После затянувшегося молчания, Хван разлил остатки байцзю по чаркам и сказал:
– Мы сегодня многое узнали друг о друге. Тебе нужно подумать и решить, сможешь ли ты открыть мне свою тайну, которую тебе передал профессор с горящими глазами… А потом, мы обсудим все остальное. Ступай к своим друзьям, они, наверное, заждались тебя совсем. Но не стоит им рассказывать о предмете нашей беседы. Особенно доктору.
Павел Петрович вышел из покоев китайца на свежий воздух и вдохнул полной грудью. Нескольких часов беседы с Хваном оказалось достаточно, чтобы понять, почему профессор Немытевский всю свою сознательную жизнь искал список Чжана. Ремизову, правда, было немного обидно от осознания того, что профессор не до конца был с ним откровенен. Хотя, возможно, он и сам не догадывался вначале об истинном содержании терракотового списка, а когда узнал, рядом уже не было Ремизова. Теперь все равно уже не узнать правды – у профессора не спросишь…
Павел Петрович неспешно прошелся по двору. Ночь была темная и довольно холодная, но идти в свою лачугу Ремизову не хотелось. Он присел на низкую скамейку, наспех сколоченную Петрухой, и, закрыв глаза, немного помечтал.
О том, как вернется в Петроград счастливым обладателем терракотового списка, обязательно разыщет Ольгу и расскажет ей все об отце. Как предъявит список ученым императорского университета, которые посмеивались за глаза над чудаковатым профессором, как… Впрочем, свежая волна ностальгии так крепко накрыла Ремизова, что он поскорее прошел на свою половину двора, чтобы не дать ей возможности захлестнуть его целиком.
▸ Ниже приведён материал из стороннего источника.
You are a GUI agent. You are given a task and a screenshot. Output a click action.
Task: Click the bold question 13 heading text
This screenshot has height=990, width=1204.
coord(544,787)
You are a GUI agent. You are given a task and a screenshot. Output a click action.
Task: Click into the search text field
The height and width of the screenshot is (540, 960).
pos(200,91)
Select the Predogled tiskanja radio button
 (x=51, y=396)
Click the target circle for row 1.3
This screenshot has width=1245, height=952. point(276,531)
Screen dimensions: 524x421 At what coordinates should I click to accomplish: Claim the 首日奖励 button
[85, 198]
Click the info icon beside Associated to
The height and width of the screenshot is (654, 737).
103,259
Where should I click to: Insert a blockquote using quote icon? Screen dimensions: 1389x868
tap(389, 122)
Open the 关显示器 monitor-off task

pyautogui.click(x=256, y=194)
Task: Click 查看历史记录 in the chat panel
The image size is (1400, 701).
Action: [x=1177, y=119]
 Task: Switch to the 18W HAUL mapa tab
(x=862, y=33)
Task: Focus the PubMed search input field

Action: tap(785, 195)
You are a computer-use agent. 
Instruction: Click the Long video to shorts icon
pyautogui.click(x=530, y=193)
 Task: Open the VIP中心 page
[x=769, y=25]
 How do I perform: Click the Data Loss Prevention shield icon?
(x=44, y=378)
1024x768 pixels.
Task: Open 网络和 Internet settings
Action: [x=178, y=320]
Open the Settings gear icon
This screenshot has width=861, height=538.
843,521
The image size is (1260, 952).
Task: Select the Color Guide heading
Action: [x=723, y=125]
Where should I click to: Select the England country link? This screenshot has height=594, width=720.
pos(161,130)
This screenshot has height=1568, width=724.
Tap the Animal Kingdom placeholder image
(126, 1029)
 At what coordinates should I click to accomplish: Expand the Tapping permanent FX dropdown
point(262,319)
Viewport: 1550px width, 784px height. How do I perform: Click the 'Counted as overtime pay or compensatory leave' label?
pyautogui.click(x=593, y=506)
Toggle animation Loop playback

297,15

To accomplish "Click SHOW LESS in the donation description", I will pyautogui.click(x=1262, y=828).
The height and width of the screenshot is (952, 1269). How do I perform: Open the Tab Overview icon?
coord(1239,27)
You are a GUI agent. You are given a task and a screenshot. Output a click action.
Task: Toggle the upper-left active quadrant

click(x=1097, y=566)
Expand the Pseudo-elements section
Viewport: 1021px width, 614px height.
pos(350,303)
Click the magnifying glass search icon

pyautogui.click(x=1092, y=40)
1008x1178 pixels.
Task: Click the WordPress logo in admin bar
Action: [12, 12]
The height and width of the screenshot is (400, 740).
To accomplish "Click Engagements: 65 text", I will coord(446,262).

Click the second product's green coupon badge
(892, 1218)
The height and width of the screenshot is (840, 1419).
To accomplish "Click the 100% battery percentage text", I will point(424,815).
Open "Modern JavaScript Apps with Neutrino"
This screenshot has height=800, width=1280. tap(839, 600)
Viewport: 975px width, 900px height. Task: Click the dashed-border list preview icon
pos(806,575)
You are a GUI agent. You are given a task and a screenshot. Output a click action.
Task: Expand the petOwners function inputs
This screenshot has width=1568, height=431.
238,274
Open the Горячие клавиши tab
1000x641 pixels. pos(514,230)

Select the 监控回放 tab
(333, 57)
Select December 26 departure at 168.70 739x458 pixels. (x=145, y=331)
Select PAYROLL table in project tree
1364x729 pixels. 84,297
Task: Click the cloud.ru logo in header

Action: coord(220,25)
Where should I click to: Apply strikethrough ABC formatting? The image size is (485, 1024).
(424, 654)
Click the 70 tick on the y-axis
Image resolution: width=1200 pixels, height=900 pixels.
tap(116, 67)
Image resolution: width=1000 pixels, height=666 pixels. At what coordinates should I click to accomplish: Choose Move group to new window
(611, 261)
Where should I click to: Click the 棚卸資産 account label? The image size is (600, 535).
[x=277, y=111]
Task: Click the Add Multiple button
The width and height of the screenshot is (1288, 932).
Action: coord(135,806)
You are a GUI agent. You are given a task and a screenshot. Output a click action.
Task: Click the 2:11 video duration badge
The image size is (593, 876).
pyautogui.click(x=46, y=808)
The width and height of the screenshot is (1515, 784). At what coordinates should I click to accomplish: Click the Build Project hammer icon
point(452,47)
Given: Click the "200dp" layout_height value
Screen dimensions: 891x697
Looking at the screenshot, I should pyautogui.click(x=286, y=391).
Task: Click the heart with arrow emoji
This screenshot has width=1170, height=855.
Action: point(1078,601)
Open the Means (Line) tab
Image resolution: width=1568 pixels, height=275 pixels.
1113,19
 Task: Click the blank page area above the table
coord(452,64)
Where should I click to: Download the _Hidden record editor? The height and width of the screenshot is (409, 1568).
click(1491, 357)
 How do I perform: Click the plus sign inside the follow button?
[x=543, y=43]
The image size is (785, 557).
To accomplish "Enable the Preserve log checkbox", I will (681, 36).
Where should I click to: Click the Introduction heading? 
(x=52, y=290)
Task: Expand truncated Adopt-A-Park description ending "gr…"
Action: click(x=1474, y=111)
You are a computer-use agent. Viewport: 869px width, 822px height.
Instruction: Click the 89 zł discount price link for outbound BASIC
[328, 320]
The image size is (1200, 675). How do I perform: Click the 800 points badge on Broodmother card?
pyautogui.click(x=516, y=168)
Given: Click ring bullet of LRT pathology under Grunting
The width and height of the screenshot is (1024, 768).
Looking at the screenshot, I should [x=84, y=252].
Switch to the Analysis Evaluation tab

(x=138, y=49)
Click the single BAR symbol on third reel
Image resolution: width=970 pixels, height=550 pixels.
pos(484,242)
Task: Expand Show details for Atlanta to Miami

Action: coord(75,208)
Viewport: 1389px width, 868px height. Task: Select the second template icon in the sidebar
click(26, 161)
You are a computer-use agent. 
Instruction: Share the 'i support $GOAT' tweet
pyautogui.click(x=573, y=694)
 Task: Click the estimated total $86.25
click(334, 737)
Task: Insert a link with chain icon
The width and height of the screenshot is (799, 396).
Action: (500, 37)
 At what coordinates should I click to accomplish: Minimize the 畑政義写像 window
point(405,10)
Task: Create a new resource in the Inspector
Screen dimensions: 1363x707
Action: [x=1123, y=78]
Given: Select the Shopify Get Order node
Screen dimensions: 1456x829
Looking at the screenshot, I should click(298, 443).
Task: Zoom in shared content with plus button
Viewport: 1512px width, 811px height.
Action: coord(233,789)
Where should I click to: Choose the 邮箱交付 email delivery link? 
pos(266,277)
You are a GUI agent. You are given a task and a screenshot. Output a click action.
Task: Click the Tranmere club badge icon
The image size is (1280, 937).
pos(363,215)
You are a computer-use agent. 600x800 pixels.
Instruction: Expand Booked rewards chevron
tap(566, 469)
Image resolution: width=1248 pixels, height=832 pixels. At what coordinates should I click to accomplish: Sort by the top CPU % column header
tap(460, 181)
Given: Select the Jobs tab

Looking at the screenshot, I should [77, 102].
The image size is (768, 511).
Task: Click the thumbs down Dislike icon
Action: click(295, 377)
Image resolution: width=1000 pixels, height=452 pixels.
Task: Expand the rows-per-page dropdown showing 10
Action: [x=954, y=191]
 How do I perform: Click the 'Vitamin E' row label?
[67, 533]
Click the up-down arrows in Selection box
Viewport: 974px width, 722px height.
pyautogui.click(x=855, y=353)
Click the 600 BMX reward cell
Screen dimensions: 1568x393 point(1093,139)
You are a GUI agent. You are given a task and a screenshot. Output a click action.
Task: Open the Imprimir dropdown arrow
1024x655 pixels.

Кое-как, в кромешной темноте, Павел Петрович, наконец, добрался до двери в свою лачугу, на чем свет ругая Петруху, не проследившего за тем, чтобы горящей осталась хоть одна маленькая свечка. Удивился тишине, царящей в комнате. Хотел подойти к окошку, чтобы зажечь фитиль, но запнулся обо что-то мягкое, теплое и большое, лежащее на его пути.
«Человек!» – мелькнуло в голове офицера, и он по привычке потянулся к кобуре, но, вовремя вспомнив, что кобуры с оружием на поясе нет, наклонился над внезапным препятствием.
Нащупав голову, он понял, что тело недвижимо. «Неужели покойник? – с ужасом подумал Ремизов, но тело вдруг зашевелилось, и он услышал стон. Павел Петрович, почувствовав под рукой кляп, с силой потянул его на себя, и услышал знакомый голос своего верного оруженосца:
– Кто здесь?
– Петр, я это, Ремизов… Что с тобой случилось?
– Развяжите мне руки, больно очень.
Павел Петрович перевернул Дронова на живот и принялся развязывать перетянутые тонкой бечевой руки Дронова. Петруха стонал от боли, но узел был такой мудреный, что быстро развязать его у Ремизова никак не получалось.
– Потерпи, Петя, я попробую ножом. Только сейчас дотянусь до него.
Но в кромешной тьме Павел Петрович долго крутился на месте, пока не сообразил, в какой стороне находится стол со столовыми принадлежностями.
Разрезав бечевку, он приподнял голову Петра и положил на свое колено.
– Кто это сделал?
– Не поверите, Пал Петрович, ни за что не поверите… Кацебо, сволочь.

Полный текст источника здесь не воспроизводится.